Bermondsey Abbey was founded in 1082 by Alwinus Child, and within a decade had become a Cluniac priory through the arrival of four French monks from La Charité-sur-Loire. The land to its south and east — the ground on which Grange Walk now runs — was all open farmland worked by the monks and their tenants. Rents and tithes paid in grain were stored in barns here, and the abbey also owned corn mills for grinding flour. The east gatehouse, whose remains survive in numbers 5–7, was the functional entrance through which labourers and wagons passed daily.
1082
Abbey Founded
Alwinus Child founds a monastery at Bermondsey; four Cluniac monks arrive from France in 1089, establishing the priory.
1487
Royal Resident
Elizabeth Woodville, widow of Edward IV and mother of the Princes in the Tower, commences her residence at Bermondsey Abbey in February.
1536
Dissolution
Henry VIII dissolves Bermondsey Abbey. The site is granted to Robert Southwell in 1541; the farmland begins its long transition to streets.
c. 1700
Queen Anne Houses
Late 17th- and early 18th-century houses built along Grange Walk, incorporating the medieval stone gatehouse into numbers 5, 6, and 7.
c. 1760
Gate Demolished
The east gate of the monastery in Grange Walk is taken down, but the iron hooks on which the gates hung remain embedded in the wall.
1830s
Girls’ Charity School
The Bermondsey United Charity School for Girls opens at 15 Grange Walk; its stone inscription is still visible at the corner of Grigg’s Place.
1873
Walton’s Account
Edward Walton describes the road as running from monastery pasture-ground to Grange Farm and onward to the Neckinger, flanked by tan-yards.
Did You Know?
Elizabeth Woodville — mother of the “Princes in the Tower” and of Elizabeth of York, who became Henry VII’s queen — spent the last five years of her life at Bermondsey Abbey, dying there on 8 June 1492. The abbey whose east gate still stands in Grange Walk was her final home.

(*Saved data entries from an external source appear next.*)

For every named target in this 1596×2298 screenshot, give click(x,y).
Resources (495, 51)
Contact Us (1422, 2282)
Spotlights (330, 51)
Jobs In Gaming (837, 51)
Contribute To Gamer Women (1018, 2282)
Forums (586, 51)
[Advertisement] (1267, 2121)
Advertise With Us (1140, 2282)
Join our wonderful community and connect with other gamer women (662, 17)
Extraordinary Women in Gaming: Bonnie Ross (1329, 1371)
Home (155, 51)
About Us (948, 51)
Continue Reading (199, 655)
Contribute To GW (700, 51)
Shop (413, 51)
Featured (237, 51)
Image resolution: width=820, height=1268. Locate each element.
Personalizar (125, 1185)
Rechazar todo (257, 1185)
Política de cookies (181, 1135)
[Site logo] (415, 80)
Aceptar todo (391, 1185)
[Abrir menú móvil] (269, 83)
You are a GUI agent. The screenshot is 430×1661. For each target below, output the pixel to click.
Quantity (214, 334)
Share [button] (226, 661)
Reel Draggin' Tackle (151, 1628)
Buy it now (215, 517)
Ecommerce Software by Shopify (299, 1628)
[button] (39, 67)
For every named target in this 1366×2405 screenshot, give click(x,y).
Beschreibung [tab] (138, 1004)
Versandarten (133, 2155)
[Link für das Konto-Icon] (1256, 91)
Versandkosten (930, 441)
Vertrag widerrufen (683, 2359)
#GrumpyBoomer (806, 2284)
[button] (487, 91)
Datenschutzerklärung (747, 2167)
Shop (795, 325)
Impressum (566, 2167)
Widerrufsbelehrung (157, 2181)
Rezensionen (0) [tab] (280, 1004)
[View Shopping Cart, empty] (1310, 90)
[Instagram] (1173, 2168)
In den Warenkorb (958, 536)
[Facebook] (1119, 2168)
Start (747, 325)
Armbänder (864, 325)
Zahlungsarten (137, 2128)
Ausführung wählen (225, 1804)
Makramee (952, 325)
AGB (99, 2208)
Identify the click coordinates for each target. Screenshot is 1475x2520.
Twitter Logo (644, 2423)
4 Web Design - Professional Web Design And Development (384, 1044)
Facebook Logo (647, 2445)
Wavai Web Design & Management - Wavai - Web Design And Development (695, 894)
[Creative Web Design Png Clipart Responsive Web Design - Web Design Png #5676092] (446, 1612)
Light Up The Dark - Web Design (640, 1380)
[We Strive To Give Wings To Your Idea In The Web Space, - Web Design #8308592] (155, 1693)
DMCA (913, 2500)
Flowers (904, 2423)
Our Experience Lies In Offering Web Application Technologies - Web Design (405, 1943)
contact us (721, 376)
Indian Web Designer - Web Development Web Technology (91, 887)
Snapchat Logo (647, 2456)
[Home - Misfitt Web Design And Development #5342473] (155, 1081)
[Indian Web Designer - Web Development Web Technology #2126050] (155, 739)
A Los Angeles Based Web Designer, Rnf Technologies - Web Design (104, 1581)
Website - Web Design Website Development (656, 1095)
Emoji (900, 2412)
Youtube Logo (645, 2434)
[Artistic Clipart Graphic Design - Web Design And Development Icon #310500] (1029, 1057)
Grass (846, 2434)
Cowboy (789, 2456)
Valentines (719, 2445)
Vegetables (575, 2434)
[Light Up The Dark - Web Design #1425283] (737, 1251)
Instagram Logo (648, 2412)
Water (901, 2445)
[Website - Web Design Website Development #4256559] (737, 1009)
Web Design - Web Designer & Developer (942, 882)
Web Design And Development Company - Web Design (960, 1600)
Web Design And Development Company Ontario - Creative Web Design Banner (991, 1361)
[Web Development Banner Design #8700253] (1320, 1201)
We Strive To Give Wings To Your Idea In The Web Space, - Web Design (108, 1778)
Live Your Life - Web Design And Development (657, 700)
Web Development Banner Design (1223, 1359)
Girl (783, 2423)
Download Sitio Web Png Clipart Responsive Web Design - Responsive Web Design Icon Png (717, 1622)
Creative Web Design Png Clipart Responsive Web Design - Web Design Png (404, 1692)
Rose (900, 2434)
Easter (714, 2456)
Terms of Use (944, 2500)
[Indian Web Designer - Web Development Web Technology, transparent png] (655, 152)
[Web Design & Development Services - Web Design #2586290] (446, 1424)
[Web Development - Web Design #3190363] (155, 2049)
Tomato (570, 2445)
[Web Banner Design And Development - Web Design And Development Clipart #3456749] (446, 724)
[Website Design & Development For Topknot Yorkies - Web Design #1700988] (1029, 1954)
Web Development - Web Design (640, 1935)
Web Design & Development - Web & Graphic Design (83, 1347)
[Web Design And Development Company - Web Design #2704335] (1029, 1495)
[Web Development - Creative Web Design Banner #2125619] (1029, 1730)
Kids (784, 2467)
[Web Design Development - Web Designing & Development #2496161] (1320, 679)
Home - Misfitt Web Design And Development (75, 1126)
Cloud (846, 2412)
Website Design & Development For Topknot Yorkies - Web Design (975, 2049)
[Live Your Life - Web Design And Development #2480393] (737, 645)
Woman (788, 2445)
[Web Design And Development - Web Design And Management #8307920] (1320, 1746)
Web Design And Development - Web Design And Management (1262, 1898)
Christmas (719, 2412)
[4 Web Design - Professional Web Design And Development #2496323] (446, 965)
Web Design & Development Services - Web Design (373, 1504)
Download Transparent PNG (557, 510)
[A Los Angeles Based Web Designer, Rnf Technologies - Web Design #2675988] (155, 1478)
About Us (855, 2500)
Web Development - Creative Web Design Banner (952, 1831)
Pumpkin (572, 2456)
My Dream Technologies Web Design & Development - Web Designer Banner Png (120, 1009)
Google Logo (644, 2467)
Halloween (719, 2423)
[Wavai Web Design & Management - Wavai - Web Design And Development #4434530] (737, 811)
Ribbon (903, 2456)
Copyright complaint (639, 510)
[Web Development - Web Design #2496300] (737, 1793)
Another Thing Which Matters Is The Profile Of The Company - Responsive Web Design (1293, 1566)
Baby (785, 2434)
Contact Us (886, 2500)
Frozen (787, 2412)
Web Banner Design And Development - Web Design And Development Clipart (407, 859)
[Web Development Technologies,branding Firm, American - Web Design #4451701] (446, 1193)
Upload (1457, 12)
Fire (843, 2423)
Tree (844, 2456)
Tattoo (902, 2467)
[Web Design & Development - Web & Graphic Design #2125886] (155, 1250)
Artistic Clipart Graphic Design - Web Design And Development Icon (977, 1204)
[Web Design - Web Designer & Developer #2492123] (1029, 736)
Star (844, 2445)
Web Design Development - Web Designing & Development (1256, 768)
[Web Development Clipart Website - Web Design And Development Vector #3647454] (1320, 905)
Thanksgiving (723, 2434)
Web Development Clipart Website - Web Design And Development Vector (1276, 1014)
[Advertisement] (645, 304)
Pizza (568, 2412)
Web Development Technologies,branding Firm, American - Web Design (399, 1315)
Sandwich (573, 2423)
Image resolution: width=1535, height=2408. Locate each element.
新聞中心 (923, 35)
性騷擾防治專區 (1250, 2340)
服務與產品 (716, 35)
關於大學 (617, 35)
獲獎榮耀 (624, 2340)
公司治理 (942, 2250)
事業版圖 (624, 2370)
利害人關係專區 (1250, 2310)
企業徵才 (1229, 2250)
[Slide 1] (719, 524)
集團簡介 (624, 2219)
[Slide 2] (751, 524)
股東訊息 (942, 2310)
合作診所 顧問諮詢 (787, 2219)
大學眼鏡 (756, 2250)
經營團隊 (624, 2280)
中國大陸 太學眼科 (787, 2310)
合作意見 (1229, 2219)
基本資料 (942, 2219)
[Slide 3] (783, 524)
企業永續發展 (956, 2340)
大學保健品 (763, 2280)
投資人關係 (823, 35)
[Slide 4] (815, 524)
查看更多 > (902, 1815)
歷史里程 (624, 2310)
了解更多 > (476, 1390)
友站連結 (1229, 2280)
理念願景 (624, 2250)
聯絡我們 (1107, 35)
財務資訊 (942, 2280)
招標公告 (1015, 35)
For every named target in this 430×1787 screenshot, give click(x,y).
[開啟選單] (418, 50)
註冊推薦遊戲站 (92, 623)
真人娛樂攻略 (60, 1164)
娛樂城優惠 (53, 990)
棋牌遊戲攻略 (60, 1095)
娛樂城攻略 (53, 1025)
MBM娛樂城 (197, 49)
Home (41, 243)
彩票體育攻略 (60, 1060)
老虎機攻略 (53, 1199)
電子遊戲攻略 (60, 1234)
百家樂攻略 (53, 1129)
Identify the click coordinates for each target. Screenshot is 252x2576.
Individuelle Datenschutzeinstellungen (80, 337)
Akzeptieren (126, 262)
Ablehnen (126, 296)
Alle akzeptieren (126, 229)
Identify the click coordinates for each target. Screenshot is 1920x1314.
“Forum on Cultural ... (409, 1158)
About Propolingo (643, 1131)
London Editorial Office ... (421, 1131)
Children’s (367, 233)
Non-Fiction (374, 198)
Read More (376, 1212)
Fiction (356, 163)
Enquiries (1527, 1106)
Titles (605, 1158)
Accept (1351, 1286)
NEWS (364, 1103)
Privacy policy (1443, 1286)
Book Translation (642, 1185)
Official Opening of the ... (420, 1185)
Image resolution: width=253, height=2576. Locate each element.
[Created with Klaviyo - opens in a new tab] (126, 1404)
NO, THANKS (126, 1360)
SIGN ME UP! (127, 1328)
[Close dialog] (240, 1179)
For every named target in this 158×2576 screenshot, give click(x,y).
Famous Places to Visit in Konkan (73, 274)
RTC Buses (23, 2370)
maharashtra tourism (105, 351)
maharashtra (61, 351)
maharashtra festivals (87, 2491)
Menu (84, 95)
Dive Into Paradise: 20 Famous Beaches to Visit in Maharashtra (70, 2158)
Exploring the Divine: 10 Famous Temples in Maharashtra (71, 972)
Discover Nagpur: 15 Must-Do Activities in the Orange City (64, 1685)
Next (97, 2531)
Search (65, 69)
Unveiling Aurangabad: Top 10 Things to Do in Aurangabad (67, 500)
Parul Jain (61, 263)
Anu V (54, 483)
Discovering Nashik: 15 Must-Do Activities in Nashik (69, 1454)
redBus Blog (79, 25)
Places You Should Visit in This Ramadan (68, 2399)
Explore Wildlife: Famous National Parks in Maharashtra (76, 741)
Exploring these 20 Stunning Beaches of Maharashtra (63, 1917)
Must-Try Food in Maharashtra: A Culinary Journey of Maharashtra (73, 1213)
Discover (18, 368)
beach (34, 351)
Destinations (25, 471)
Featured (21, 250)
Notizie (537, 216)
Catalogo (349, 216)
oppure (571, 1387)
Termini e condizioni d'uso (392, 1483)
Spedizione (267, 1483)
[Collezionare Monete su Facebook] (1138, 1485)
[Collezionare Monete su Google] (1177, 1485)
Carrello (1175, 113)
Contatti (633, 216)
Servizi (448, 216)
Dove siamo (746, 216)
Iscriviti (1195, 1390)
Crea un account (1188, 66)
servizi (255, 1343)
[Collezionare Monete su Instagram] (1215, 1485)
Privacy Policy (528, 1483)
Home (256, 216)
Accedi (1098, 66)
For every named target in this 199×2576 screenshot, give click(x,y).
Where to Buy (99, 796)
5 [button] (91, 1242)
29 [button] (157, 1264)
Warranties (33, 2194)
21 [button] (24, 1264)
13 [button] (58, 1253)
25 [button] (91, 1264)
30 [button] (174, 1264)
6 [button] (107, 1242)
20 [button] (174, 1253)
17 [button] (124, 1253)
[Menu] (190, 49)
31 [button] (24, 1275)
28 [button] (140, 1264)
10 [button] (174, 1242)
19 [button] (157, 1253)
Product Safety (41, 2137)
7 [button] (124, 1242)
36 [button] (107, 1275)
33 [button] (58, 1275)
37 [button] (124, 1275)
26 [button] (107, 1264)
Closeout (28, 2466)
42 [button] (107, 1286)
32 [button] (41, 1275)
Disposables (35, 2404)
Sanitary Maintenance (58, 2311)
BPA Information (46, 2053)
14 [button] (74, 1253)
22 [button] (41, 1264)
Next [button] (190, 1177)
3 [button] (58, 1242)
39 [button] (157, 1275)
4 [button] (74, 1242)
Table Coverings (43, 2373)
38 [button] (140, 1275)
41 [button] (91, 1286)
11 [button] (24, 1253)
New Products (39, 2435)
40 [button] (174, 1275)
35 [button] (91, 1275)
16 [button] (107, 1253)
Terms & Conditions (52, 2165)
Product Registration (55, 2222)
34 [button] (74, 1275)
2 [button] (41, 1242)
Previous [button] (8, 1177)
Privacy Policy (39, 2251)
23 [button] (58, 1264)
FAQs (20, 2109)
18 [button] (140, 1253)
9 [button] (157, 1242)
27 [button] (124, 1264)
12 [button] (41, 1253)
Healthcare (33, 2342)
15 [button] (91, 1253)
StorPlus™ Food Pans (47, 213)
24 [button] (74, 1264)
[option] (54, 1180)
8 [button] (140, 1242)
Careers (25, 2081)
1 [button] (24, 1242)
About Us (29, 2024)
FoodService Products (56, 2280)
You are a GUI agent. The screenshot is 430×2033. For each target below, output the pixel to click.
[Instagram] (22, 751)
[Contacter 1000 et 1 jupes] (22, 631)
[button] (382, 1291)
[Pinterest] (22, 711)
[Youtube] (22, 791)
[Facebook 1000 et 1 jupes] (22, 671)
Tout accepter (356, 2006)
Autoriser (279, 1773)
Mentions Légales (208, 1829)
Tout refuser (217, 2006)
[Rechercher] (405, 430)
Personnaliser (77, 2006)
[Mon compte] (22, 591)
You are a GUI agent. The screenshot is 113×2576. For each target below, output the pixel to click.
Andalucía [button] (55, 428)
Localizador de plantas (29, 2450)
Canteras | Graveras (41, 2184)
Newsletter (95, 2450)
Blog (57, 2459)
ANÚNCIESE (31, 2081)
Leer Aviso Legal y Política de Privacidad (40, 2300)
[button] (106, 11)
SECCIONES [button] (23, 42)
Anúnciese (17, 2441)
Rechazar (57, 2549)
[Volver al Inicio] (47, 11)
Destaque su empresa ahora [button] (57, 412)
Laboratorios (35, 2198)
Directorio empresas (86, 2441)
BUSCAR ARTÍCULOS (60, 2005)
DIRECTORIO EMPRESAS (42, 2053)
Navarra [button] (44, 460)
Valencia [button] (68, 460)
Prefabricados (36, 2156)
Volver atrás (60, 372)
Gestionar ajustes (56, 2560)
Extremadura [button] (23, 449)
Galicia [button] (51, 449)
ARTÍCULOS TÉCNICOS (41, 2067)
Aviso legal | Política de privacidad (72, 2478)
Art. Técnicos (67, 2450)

After the dissolution, the land passed through several hands before Bermondsey began its transformation from monastic estate to industrial suburb. By the 18th century, the area to the south and east of the former abbey was still largely open farmland; an illustration from 1812 shows a large farmhouse here owned in the late 18th century by the Rolls family. When the Victorian expansion came, it came hard. Writing in 1873, Edward Walton described the south side of Grange Road as characterised by tan-yards — “another of the numerous branches of trade arising out of the leather manufacture, which gives to Bermondsey so many of its characteristics.”
The leather trade had long shaped this part of Bermondsey. The proximity of the River Neckinger — the ancient watercourse that Grange Walk originally extended to — made the area ideal for tanning, which required large quantities of water. SE1 Direct notes the wider neighbourhood’s enduring identity as a working industrial district, with the transition from monastery pasture to leather manufacture playing out most visibly along the length of Grange Walk itself.